India had won its independence from the colonial power largely on the basis its moral force. Non-violence, “soul-force”, et al practiced during the struggle for freedom had won encomiums from world leaders. Gandhi’s truth and non-violence were the guiding forces which eventually won the country its freedom without any bloodshed. Truly, in those days, which stretched into the first two decades after independence, ethical standards were so high that scarcely was there a person who would be corrupt, and, if found so, would promptly be ostracized. No wonder, soon after independence the country, despite its abject poverty, was acknowledged by the international community as repository of ethics and morality. Immediately after the end of World War II, unleashed by the self-aggrandising and immoral Axis Powers, India provided a welcome change.
A decline in ethical standards, however, commenced around the 1970s and took progressively a precipitous plunge thereafter. It largely started off as political corruption and later, unchecked and unbridled, permeated the society at every level, so much so that today India is among the most corrupt nations in the world. The governments – central or of states – and public bodies make phony efforts to fight the menace of corruption. Even the corruption- watchdog the Centre recently appointed has a history of corruption.
While politicians and top officials at the Centre, the states and even in the civic bodies loot the public exchequer, they also foster sleaze among those who deal with them. Industrialists, businessmen and traders, in league with politicians and officials, make merry at the cost of the people. The recent missive to the government by corporate houses asking for a check on corruption is, therefore, specious and spurious as it is they who are largely responsible for corrupting the system.

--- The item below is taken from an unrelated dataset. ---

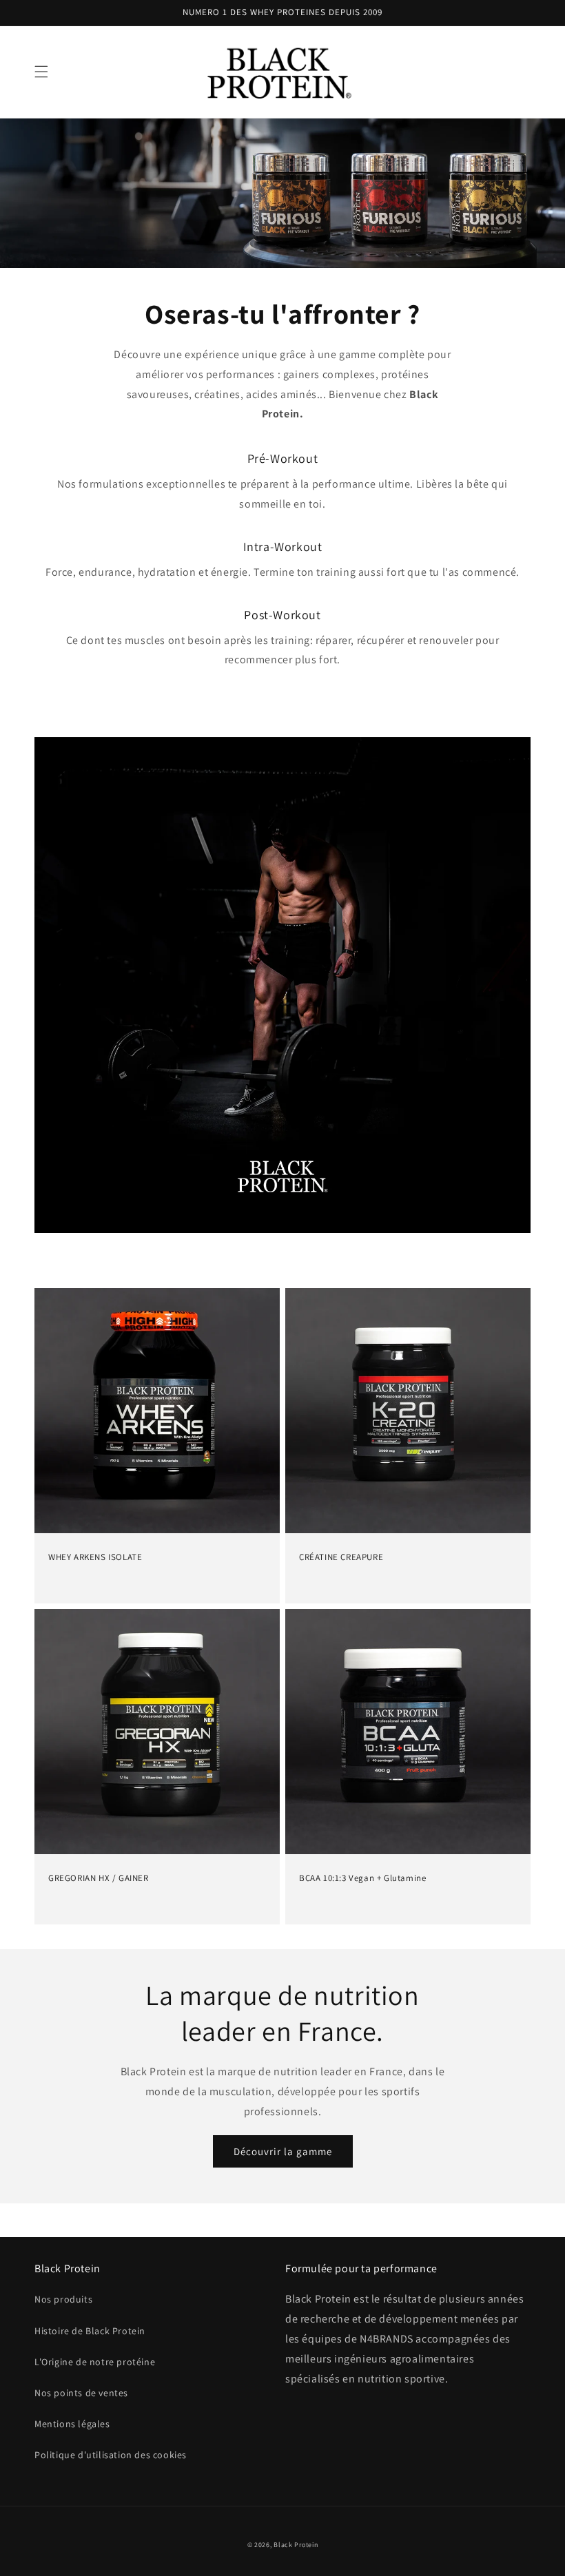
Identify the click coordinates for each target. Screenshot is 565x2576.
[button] (41, 71)
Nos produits (63, 2299)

Even the democracy that we have is spurious. Politicians work for their own perpetuation in office, instead of working for the larger good. Politics of vote banks has permeated the entire polity. Besides, the country’s parliamentary democracy is progressively morphing into an oligarchy. As Patrick French, the British author of “India- an intimate portrait of 1.2 billion people”, has revealed, seats in the Indian Parliament are progressively going by heredity. The electoral system being what it is, a non-political contestant has scarcely a chance. It’s now the private preserve of the movers and shakers and wheelers and dealers.
The “social contract”, under which people ceded their sovereignty to the government hoping for installation of a just and equitable social order based on the rule of law, has been severely breached by the (central and state) governments and other public institutions. They and their several agencies are promoting, by way of their acts of omissions and commissions, socio-economic disparities. While a few are reaping the fruits of the country’s economic surge, a very large section of the population continues to be deprived, languishing in heart-rending poverty and under-nourishment. The fetish-ised 9% “inclusive (GDP) growth”, therefore, sounds hollow and the claim of being an emerging super-power is nothing but – well, yes, spurious!